INPUT DATA:
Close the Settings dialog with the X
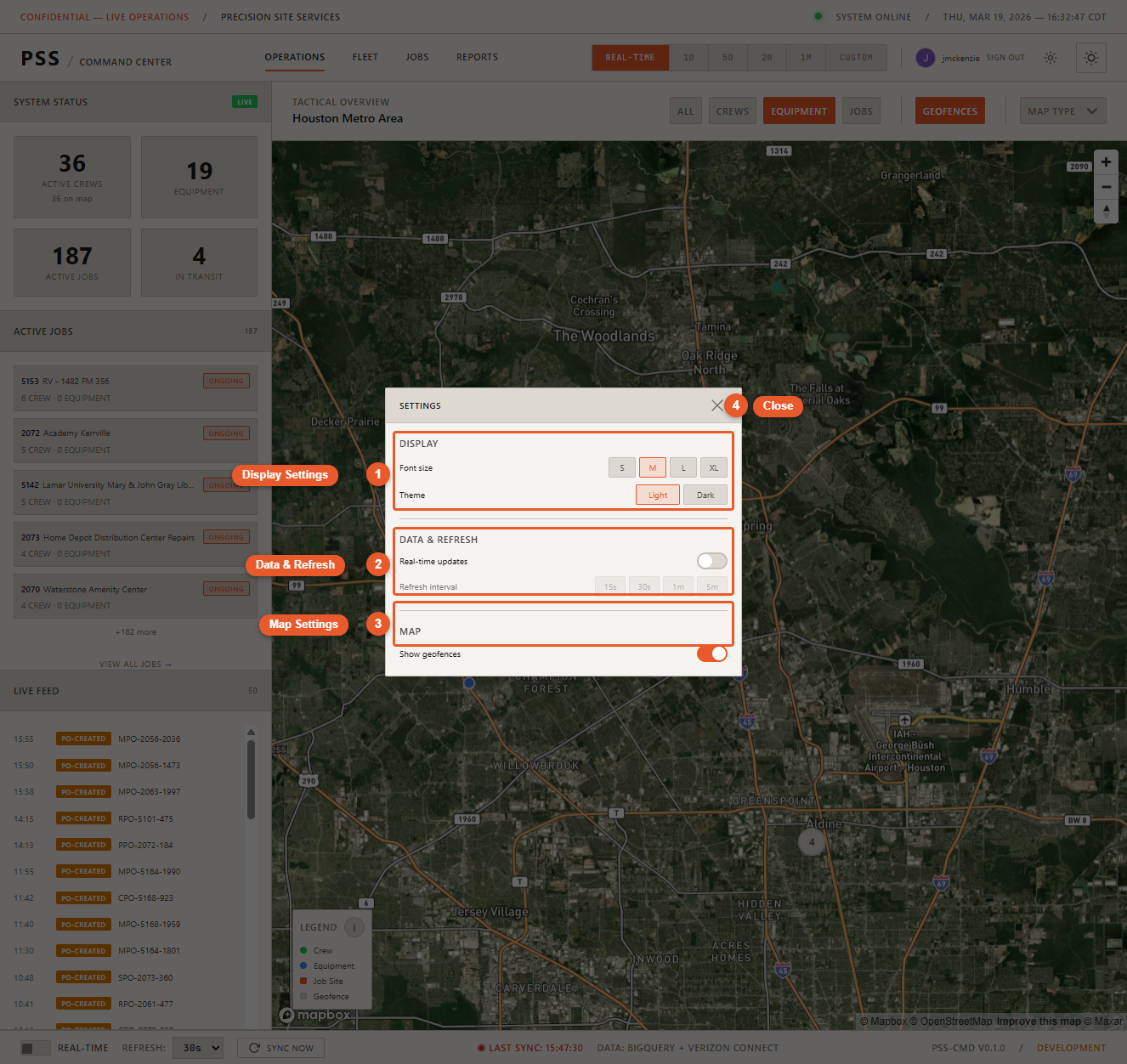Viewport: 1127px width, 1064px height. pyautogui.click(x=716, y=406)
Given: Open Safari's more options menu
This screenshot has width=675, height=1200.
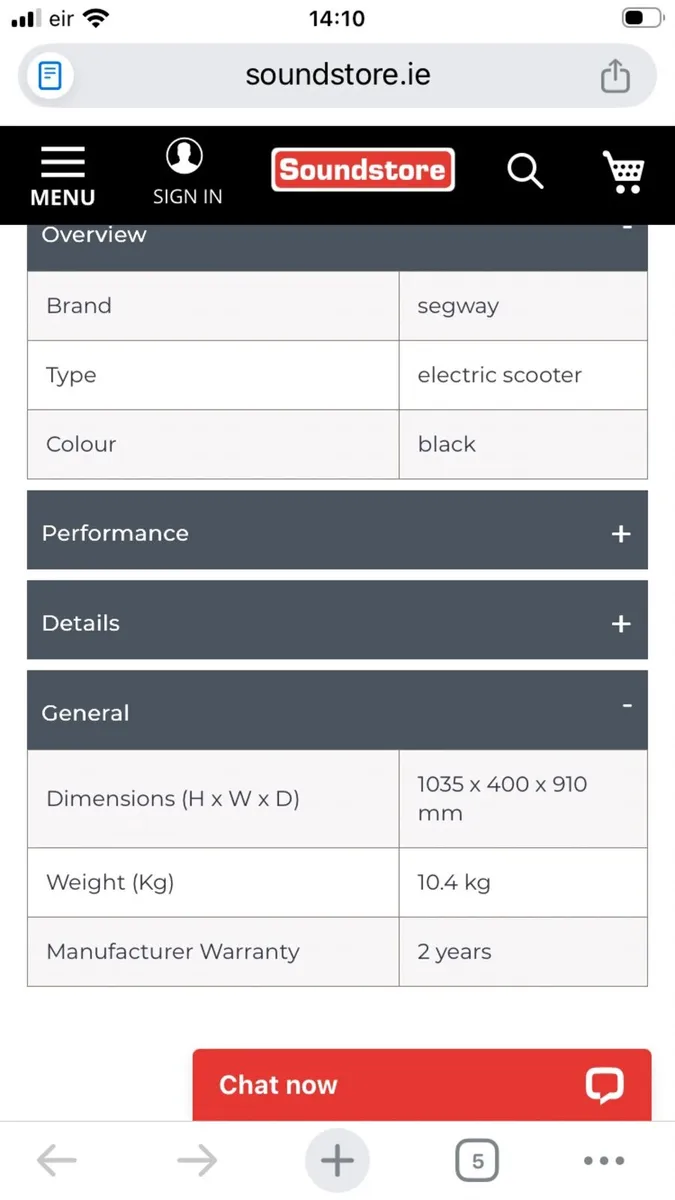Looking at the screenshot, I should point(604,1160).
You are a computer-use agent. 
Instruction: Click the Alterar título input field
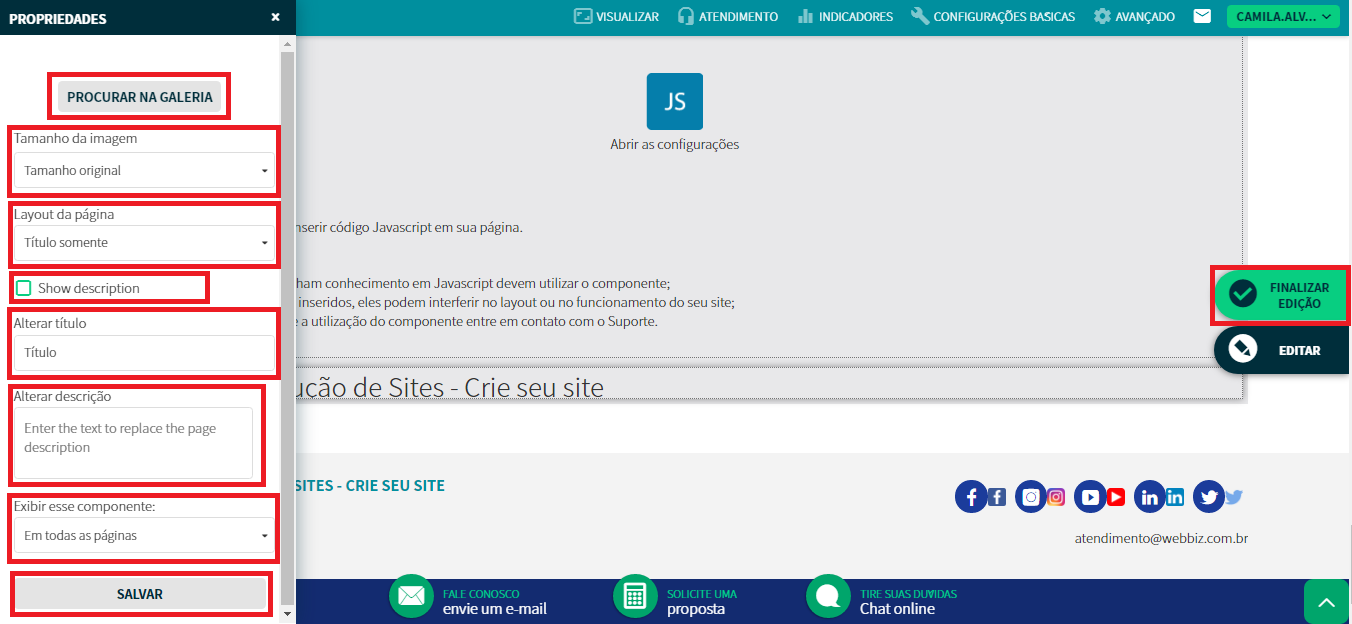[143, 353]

GOAL OF THE EXERCISE: Down to the last line, print the material exactly, but not its pictures.

OUTPUT FOR THIS TASK:
Close the Settings dialog with the X
Viewport: 1127px width, 1064px height. pyautogui.click(x=716, y=406)
Given: Open Safari's more options menu
This screenshot has width=675, height=1200.
Looking at the screenshot, I should point(604,1160).
You are a computer-use agent. 
Instruction: Click the Alterar título input field
[143, 353]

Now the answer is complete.